MIE is being performed more frequently in patients with esophageal cancer, and a previous report indicated that HH occurs more often after MIE than after OE . The reasons for this difference are the reduction of peritoneal adhesions in the hiatal region and the extensive dilation of the hiatus resulting from insufflation and iatrogenic manipulation during MIE [2, 5, 6]. Early ambulation as a part of an enhanced recovery program is also considered to contribute to the development of HH because it may increase the intra-abdominal pressure . Additionally, some reports have described the relationship between BMI and HH [7, 8]. We previously reported the development of HH after OE  and MIE . Unfortunately, we experienced three cases of retrosternal hernia after TLE.
A retrosternal hernia is one type of internal hernia defined as herniation of the intestine into the thoracic cavity by the retrosternal route. Retrosternal hernias may be categorized into two types: localized and extended. Localized hernias are located only in the retrosternal space. In contrast, extended hernias have spread not only to the retrosternal space but also to the thoracic cavity.
The common risk factors for both types of retrosternal hernia are the same as those for HH: reduction of peritoneal adhesions, extensive dilation of the retrosternal orifice, excessive intra-abdominal pressure, early mobilization, and low BMI. One risk factor that differs is injury to the mediastinal pleura induced by negative pressure derived from the thoracic cavity. Uemura et al.  concluded that injury to the mediastinal pleura introduces the reconstructed organ to the thoracic cavity by the negative pressure of breathing. We used the gastric tube as the reconstructed organ in the three patients described in the present report, but the intestine was drawn into the thoracic cavity by the retrosternal route. This is the first report to describe the herniation of the intestine instead of the reconstructed organs into the retrosternal space and thoracic cavity.
In our patients, no surgical injury to the pleura occurred during the laparoscopic procedure.
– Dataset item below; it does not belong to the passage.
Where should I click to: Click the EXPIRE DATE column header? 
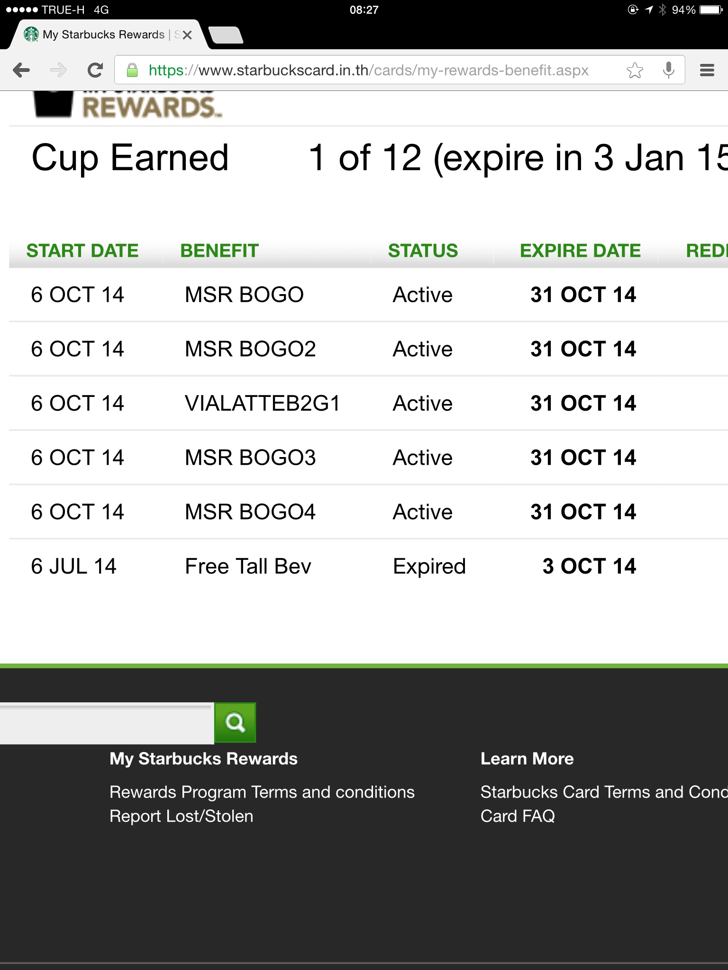tap(580, 251)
However, even when no injury occurs during the operation, the mediastinal pleura may become weak because of the loss of surrounding tissue. This weak pleura may be intolerant to the high intra-abdominal pressure caused by constipation, leading to pleural injury. In addition, the retrosternal orifice was widely opened by a burn injury in one of our patients. This widely opened orifice might also lead to intestinal herniation.
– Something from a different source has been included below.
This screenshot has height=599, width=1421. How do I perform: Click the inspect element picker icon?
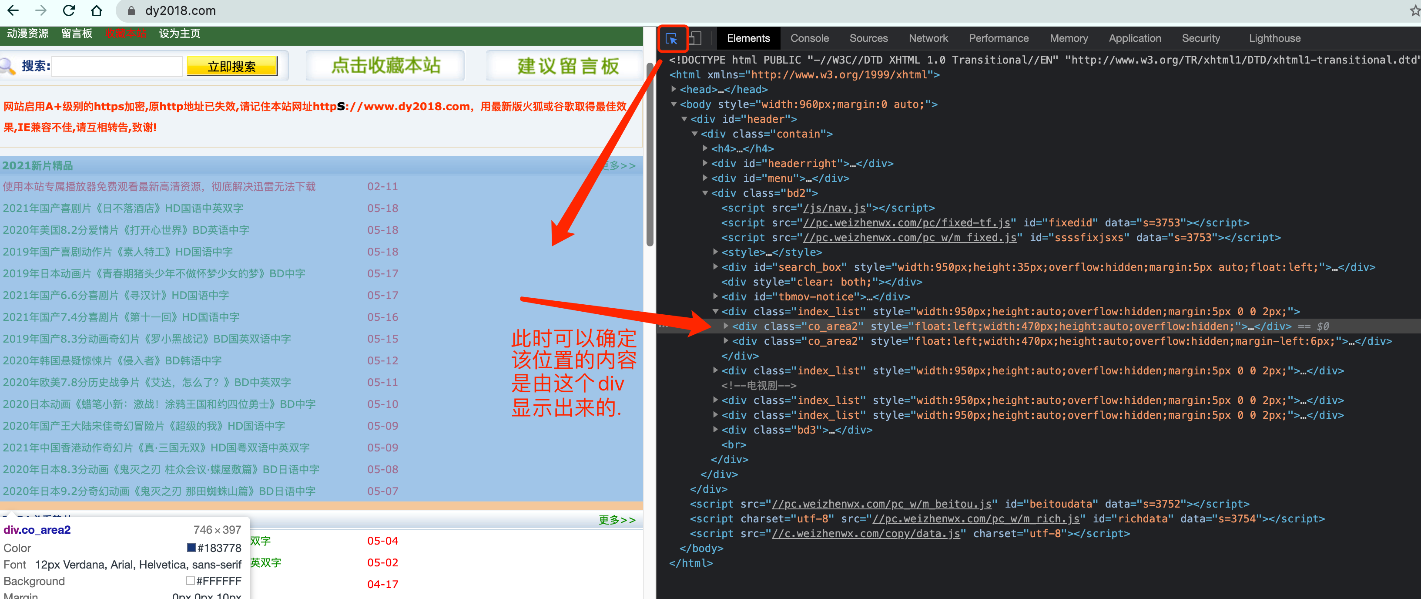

As for treatment, the retrosternal hernia is controversial [2, 6, 11, 12]. Based on our experience, two approaches can be considered. First, if CT reveals no ischemic change to the herniated contents, reduction and control of the intra-abdominal pressure might lead to a reduction of the herniated contents into the abdominal cavity. In case 3, despite the presence of an extended type hernia with negative pressure derived from the thoracic cavity, relief of the intra-abdominal pressure successfully reduced the herniated contents. Second, if the decrease in the intra-abdominal pressure is unsuccessful, surgical repair is needed. We chose open laparotomy instead of laparoscopy because we expected postoperative adhesions around the retrosternal orifice. We also performed reefing of the dilated retrosternal orifice and anchored the gastric conduit to the ventral wall. This procedure may be essential for preventing herniation after MIE. If this suturing technique is enough to prevent a retrosternal hernia, then laparoscopic repair is another treatment choice.
To prevent a retrosternal hernia after MIE, close attention must be paid to the procedure by which the retrosternal route is established. Uemura et al.  concluded that the use of a video-assisted maneuver might prevent injury to the parietal pleura during blunt dissection of the retrosternal space. Based on our cases, the retrosternal orifice should not be opened widely. The retrosternal orifice should be of adequate size for the gastric conduit and omentum with respect to both vascularity and hernia formation. A small amount of the omentum and a large orifice will lead to a retrosternal hernia. The pleura should not be injured without dissection of the surrounding tissue, and the intra-abdominal pressure must be controlled.
In summary, we experienced three cases of a retrosternal hernia as a rare complication after MIE. Surgeons should be aware of this uncommon complication if retrosternal route reconstruction is used after MIE. As MIE is performed more frequently in the near future, retrosternal hernia may become an increasingly more common complication.